On Fri, Aug 12, 2016 at 2:30 PM, Takashi Iwai tiwai@suse.de wrote:
On Fri, 12 Aug 2016 14:15:16 +0200,
Also, the blocking read/write control isn't usually done by a semaphore. Then you can handle the interrupt there.
I actually wonder why, semaphores seemed perfect for this... Do you have some hints?
Assume you want to interrupt the user-space app while it's being blocked by the semaphore. With your code, you can't.
You can - down_interruptible() is there for this exact reason.
There is another blocking path: you keep semaphore down after line6_hwdep_read() until line6_hwdep_push_message(). What happens if user-space interrupts during that, and line6_hwdep_push_message() is delayed or stall by some reason?
Actually, I think I don't see what's the "another path" here, could you please elaborate one more bit? I just want to make sure to not reimplement the same race using waitqueue...

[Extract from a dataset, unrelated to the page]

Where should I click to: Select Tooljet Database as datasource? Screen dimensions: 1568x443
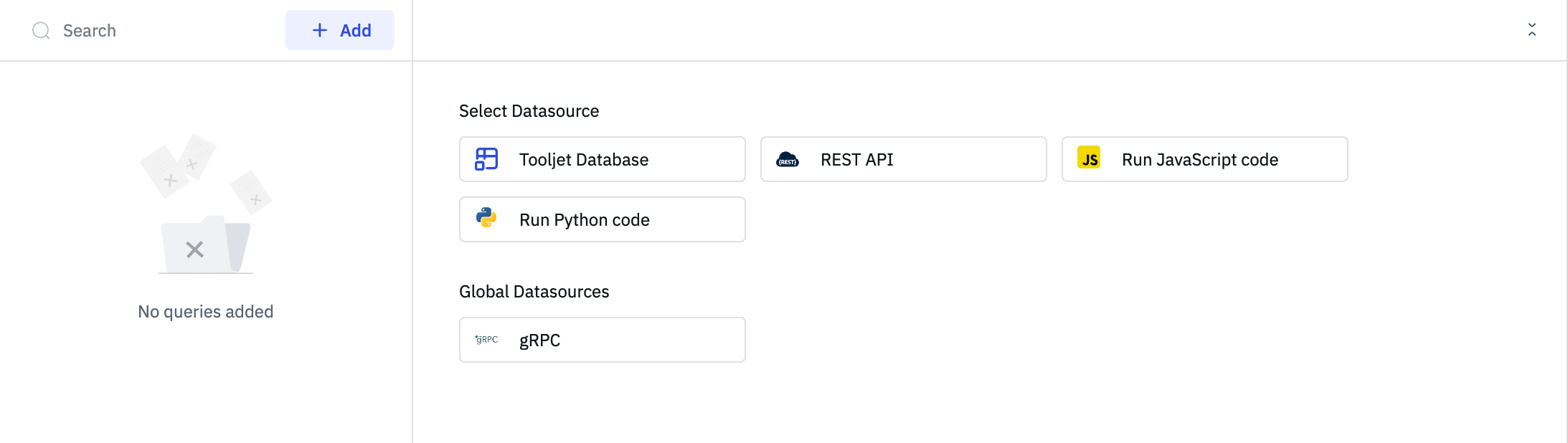[x=602, y=159]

What's the point then? line6_hwdep_push_message() could get not scheduled for some while. So until it calls up(), line6_hwdep_read() will block on down_interruptible(), or until signal (in which case user gets -ERESTARTSYS). After up() is called, there are data in buffer... If line6_hwdep_read() returns after interrupt, no problem - the buffer will just continue to be filled and semaphore will be up()'d while there's free buffer space. Or until the device is closed...
If I do the same via waitqueue, I will have the same problems, no? Maybe if you could post the steps where you see the race...
At the same time, looking at __down_common(), it just does the standard waitqueue stuff (TASK_INTERRUPTIBLE + schedule()) (+counter in down())... So do you have some other race in mind? I'm running in circles, so surely you must :-)
Sorry if I sound like a moron... and thanks for you time!